3.33      The evidence also points to indirect effects of the cuts such as disrupted planning, problems with staff retention, loss of skills, patient churn to alternative services, such as emergency departments, and increased costs arising from untreated patients re-presenting with more serious conditions.

3.34      The committee flags some concern regarding the evidence that it has received about the potentially greater impact of the funding cuts on rural hospitals and the potential incentives to move services away from rural hospitals under the Activity Based Funding model. Due to the very short timeframe of this inquiry, the committee has not been able to investigate these matters in sufficient detail to draw any concrete conclusions. However, they do appear to be issues worthy of some attention and the committee invites the government to provide further information on those issues in its response to this inquiry.

3.35      The committee is also concerned about the uncertainty faced by the palliative and sub-acute care community working under the NPA. As witnesses have indicated to the committee a significant capacity to deliver services has been developed and is delivering services. It would be detrimental to patients if that capacity were to be lost completely or to substantially wither during a period of funding uncertainty.

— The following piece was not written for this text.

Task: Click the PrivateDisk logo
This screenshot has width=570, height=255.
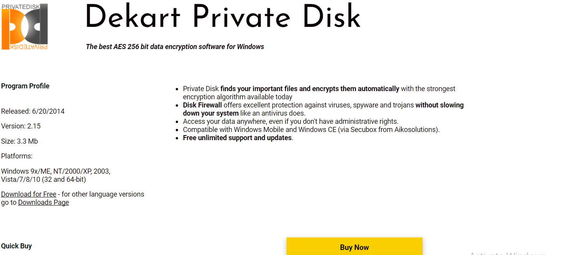Action: click(25, 26)
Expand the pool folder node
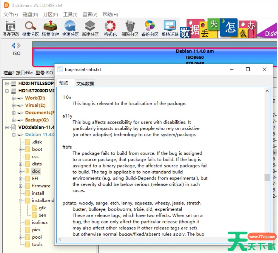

3.36      While the Commonwealth Government may consider that it has made its position clear by stating that aspects of the NPA were 'one off', the evidence received by the committee demonstrates that both state governments and others in the sub-acute community do not appear to have sufficient information regarding the transitional arrangements.

3.37      The committee considers that the Commonwealth must make clear to providers the funding arrangements during the transition period to ensure that these critically needed services continue to be available to those who require them.